It's just gone 11:00 AM on 11/11/11. We're at home and set an alarm to make sure we remembered to listen to the radio at the hour. When the Last Post began we stopped for a minute in silence in memory of the fallen in so many wars. We do this wherever we are at this time and on this day because we believe it's important, not just because we have lost family members in war although we have. These are men and women whose lives were cut short, who left behind families and friends whose lives were changed irrevocably. They were defending something they believed was important enough to be prepared to lose their lives.
So you will understand how disappointed I was a few years ago at a major shopping centre when there was no announcement over the public address system, no playing of the Last Post and no acknowledgement of those who died. I doubt it would have been noticed even if they had. Anyone in the shops nearest me at the time - trendy fashion boutiques with music blasting so loud it was deafening - wouldn't have heard the announcement. I hope things have changed. They may have given that we have just had the reality of war brought home to us again by recent events in Afghanistan.

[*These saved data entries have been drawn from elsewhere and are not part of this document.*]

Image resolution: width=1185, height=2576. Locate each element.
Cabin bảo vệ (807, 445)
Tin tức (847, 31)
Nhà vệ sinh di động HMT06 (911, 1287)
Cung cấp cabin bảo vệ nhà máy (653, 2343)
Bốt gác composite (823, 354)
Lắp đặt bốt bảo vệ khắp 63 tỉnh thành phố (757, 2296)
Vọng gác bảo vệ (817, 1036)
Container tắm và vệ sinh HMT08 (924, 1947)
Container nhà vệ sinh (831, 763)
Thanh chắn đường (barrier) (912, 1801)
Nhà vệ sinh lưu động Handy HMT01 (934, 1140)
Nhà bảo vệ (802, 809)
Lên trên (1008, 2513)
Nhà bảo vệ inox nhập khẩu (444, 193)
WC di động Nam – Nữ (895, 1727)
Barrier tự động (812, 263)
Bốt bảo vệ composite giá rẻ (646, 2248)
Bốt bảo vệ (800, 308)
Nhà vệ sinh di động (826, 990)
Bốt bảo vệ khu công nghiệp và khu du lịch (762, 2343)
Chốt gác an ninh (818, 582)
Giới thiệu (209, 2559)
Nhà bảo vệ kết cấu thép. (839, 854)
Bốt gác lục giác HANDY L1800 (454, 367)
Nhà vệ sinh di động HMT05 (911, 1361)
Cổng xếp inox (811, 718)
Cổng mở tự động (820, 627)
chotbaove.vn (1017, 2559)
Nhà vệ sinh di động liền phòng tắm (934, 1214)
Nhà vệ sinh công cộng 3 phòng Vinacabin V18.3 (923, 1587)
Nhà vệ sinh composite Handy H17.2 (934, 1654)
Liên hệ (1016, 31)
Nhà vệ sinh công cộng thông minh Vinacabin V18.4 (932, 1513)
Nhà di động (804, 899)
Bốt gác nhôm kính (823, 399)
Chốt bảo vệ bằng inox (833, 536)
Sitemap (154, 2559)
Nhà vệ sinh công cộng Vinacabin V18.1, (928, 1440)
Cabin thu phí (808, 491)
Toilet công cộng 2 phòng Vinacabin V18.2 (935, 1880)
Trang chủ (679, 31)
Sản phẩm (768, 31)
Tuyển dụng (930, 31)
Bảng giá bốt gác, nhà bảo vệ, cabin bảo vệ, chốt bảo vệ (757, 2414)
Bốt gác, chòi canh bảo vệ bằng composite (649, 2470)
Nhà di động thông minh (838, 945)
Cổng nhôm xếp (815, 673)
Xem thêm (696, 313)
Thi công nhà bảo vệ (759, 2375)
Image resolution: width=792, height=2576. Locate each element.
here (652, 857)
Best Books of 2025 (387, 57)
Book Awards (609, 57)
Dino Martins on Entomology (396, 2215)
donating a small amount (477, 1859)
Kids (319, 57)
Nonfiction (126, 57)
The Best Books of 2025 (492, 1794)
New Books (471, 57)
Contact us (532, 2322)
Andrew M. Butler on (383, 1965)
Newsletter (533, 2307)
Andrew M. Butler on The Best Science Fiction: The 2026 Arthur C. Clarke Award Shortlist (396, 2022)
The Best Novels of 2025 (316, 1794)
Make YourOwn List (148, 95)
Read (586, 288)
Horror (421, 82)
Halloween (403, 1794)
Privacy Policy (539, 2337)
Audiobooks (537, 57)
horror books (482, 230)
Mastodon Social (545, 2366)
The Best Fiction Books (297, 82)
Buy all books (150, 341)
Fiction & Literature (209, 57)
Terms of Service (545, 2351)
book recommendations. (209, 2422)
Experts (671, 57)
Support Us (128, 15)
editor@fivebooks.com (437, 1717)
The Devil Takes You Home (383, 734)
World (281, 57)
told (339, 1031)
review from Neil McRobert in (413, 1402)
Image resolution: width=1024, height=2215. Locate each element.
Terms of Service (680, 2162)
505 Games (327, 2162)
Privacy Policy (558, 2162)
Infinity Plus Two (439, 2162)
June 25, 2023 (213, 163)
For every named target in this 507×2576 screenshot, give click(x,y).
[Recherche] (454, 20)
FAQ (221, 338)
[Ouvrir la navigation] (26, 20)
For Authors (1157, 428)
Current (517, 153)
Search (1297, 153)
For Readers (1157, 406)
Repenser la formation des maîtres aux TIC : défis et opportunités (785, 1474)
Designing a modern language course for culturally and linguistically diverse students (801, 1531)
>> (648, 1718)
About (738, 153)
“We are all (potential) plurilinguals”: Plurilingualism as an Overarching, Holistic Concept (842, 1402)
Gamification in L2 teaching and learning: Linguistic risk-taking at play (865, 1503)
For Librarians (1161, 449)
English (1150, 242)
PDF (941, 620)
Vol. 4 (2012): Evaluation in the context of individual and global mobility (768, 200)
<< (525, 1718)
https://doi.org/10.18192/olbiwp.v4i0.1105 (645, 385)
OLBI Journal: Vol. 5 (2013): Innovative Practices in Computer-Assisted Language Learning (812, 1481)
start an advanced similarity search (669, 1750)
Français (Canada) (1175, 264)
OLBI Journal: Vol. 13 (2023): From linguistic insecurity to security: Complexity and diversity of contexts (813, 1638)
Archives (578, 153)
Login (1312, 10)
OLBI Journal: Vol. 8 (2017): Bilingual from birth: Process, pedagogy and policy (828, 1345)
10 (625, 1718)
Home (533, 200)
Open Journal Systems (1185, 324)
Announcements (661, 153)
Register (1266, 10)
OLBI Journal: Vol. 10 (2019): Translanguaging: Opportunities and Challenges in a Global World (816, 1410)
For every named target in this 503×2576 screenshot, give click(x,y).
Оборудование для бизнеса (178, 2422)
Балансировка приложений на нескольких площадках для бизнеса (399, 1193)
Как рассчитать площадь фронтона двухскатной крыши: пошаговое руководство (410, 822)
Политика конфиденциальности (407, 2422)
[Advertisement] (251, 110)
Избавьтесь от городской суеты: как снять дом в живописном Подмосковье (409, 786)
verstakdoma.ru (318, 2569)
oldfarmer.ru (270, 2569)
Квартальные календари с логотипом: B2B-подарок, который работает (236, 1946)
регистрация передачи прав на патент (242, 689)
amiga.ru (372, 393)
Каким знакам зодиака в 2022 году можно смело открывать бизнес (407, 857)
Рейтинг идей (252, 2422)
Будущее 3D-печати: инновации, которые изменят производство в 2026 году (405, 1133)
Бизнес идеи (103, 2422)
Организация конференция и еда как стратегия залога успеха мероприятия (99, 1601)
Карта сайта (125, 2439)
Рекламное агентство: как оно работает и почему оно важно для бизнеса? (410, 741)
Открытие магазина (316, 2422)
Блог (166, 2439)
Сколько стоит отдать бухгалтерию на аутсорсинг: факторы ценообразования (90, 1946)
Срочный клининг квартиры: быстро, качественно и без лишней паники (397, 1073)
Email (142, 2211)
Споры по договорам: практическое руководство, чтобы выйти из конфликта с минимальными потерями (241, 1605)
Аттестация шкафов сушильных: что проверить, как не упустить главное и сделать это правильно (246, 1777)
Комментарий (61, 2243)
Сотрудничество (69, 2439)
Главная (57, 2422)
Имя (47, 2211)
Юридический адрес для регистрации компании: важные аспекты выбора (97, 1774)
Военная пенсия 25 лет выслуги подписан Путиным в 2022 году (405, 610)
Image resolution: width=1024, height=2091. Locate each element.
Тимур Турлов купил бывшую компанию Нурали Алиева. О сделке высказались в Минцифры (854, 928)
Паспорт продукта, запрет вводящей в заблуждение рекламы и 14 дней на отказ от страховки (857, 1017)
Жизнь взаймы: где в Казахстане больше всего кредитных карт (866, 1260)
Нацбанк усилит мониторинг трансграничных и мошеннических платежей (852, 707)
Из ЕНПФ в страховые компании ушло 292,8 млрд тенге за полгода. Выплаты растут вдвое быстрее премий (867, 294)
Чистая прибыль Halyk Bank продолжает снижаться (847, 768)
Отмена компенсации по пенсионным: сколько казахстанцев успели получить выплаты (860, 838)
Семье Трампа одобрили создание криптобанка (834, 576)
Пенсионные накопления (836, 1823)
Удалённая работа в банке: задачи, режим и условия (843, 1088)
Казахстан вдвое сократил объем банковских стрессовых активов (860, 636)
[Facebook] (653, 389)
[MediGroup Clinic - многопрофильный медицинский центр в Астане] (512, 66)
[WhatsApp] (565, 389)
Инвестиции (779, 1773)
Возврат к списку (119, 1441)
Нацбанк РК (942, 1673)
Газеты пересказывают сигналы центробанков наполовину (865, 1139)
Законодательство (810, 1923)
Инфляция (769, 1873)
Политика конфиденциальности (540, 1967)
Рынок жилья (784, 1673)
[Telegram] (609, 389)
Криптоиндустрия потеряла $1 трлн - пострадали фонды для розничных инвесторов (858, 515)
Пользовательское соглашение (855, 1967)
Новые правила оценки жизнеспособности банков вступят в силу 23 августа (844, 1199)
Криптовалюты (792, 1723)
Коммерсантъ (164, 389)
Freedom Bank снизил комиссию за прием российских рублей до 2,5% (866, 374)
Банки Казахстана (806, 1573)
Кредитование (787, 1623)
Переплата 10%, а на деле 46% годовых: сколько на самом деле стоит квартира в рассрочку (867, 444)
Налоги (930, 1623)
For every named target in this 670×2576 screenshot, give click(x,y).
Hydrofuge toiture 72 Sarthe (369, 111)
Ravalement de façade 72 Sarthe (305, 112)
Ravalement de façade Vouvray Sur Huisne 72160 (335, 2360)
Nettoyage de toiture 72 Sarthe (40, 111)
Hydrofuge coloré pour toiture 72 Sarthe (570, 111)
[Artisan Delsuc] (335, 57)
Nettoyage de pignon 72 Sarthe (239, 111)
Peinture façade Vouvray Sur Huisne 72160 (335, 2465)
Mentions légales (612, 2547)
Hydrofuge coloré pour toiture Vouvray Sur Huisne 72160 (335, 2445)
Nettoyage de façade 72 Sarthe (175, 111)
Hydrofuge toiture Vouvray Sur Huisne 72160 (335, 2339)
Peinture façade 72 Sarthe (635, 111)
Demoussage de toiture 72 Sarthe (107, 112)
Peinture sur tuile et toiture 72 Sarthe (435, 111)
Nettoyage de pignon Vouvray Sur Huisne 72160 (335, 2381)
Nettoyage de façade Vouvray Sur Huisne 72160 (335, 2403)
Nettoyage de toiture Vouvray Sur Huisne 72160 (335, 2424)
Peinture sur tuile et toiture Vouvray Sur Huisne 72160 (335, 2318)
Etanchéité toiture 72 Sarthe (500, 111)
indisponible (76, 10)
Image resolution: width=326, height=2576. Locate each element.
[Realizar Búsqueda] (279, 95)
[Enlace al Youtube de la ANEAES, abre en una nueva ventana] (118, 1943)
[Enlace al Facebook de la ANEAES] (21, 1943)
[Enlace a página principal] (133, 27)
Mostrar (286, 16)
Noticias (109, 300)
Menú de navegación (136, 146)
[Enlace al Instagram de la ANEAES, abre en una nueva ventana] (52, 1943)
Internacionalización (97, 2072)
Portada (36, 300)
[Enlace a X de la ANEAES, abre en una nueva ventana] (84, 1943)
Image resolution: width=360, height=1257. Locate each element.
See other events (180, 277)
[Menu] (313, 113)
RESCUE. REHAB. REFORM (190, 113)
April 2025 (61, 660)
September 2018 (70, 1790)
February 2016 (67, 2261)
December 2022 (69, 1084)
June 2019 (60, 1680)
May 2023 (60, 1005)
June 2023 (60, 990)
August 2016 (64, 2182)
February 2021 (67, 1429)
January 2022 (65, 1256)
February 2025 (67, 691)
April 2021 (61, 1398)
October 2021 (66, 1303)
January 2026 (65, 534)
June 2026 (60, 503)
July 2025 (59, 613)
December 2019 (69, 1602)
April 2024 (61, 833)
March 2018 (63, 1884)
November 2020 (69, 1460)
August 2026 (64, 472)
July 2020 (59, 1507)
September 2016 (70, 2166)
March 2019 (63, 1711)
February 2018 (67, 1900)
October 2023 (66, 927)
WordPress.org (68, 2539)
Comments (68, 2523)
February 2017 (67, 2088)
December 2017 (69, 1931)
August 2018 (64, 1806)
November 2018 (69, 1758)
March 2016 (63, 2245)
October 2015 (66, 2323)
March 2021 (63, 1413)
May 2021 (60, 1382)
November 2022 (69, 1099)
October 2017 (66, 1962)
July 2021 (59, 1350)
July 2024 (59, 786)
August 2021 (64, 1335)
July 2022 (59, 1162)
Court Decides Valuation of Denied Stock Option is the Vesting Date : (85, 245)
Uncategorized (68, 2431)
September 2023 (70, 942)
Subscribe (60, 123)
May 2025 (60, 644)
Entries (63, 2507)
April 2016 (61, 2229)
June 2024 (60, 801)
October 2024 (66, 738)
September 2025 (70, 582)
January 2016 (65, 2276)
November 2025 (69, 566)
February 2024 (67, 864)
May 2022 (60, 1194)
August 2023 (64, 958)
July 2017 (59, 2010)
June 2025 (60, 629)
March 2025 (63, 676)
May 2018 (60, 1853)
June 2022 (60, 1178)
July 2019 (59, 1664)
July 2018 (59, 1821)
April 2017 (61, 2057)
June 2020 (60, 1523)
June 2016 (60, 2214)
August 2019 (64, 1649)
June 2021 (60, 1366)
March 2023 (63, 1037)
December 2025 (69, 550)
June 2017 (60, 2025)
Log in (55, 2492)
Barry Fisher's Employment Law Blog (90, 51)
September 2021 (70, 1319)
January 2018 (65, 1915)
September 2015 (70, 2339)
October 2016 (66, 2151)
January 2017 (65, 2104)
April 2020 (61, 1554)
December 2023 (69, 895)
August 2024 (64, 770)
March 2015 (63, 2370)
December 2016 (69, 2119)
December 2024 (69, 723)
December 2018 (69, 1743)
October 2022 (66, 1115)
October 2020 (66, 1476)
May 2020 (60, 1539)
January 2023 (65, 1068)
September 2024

The symbol of Remembrance Day is the field poppy. It grows across Europe, its scarlet and crimson petals a poignant reminder of spilled blood and, at the same time, renewal. Many years ago I visited the battlefields of Flanders. It was a grey, blustery early Spring day and the poppies showed bravely against the fields. It was a touching reminder of Lieutenant Colonel John McCrae's well known poem In Flanders Fields. You can find the words of this beautiful poem and more about McCrae here.
As it happens, just outside my window, I can see the last of this season's field poppies in my garden. A breeze has come up and the earth beneath them is scattered with every shade of red as their petals fall like drops of blood. A gentle reminder. Lest we forget.